• [OBJECTIVE]
Rewrite every line of the data below in full, adding -95 to each x and y coordinate inside the click actions and leaving all other text and numbers unchanged. Omit the pictures.

• [RECORDED INFORMATION]
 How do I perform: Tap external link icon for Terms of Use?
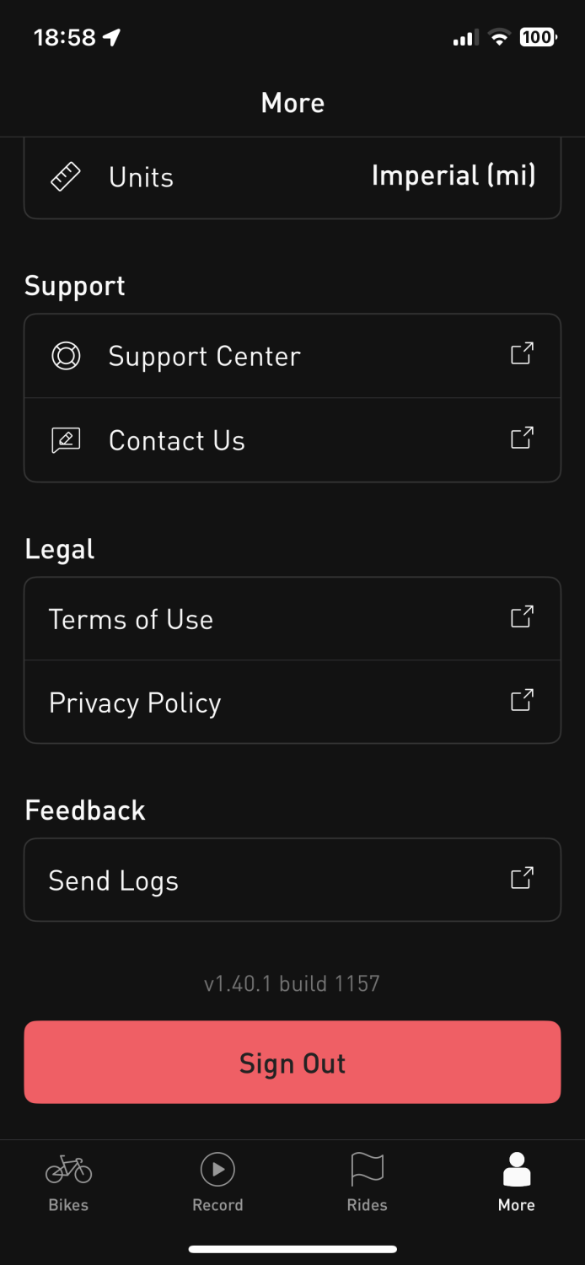click(x=522, y=616)
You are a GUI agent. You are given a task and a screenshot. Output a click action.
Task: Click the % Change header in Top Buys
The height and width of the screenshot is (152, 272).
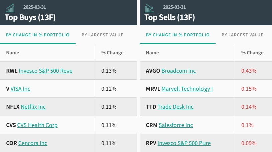pyautogui.click(x=112, y=53)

• [TASK SOLUTION]
 How do I perform: Tap external link icon for Terms of Use?
click(x=427, y=521)
You are a GUI agent. You are given a task and a screenshot. Output a click action.
Task: Click the % Change header in Top Buys
The height and width of the screenshot is (152, 272).
pyautogui.click(x=17, y=-42)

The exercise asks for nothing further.